**AIM OF THE EXERCISE:** From the listing below, retype exactly the line holding "You are a GUI", the line holding "This screenshot has height=376, width=1024.", and the lines between them; skip everything else.

Start of PROVIDED RECORDS

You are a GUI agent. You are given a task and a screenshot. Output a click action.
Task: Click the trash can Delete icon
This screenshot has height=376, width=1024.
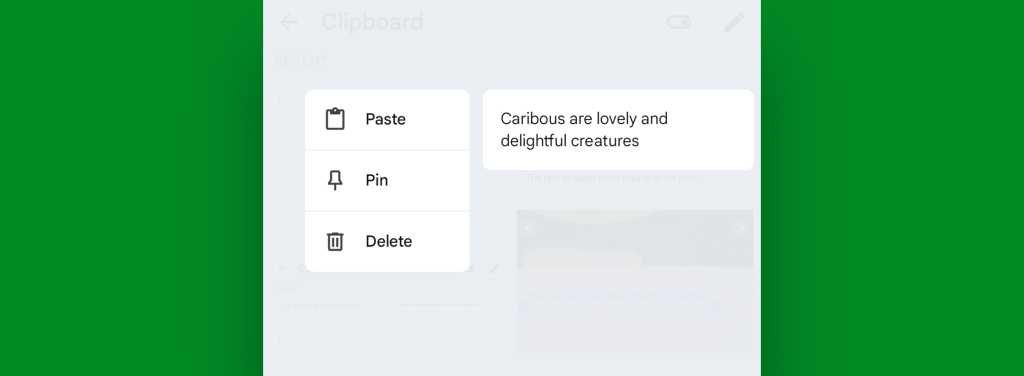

End of PROVIDED RECORDS
Start of PROVIDED RECORDS

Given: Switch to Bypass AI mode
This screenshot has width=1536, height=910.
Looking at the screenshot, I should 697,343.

End of PROVIDED RECORDS
Start of PROVIDED RECORDS

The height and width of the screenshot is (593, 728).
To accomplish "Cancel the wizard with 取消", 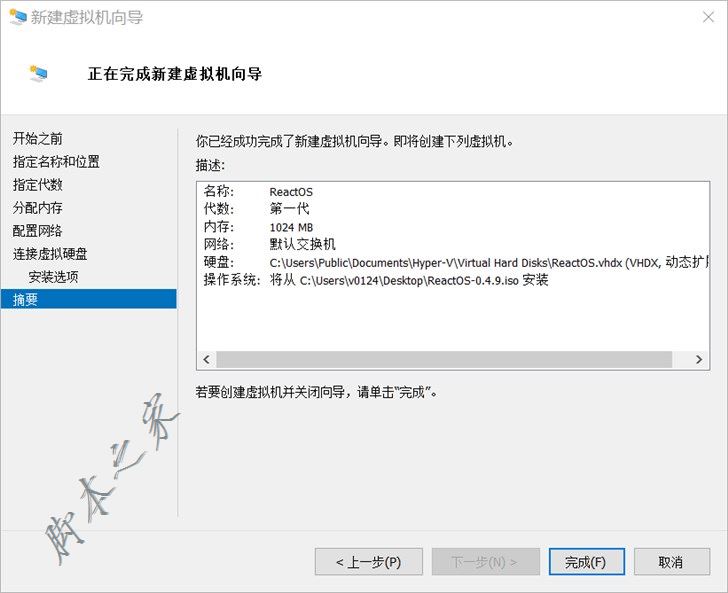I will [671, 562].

End of PROVIDED RECORDS

**ANSWER SECTION:**
You are a GUI agent. You are given a task and a screenshot. Output a click action.
Task: Click the trash can Delete icon
This screenshot has height=376, width=1024.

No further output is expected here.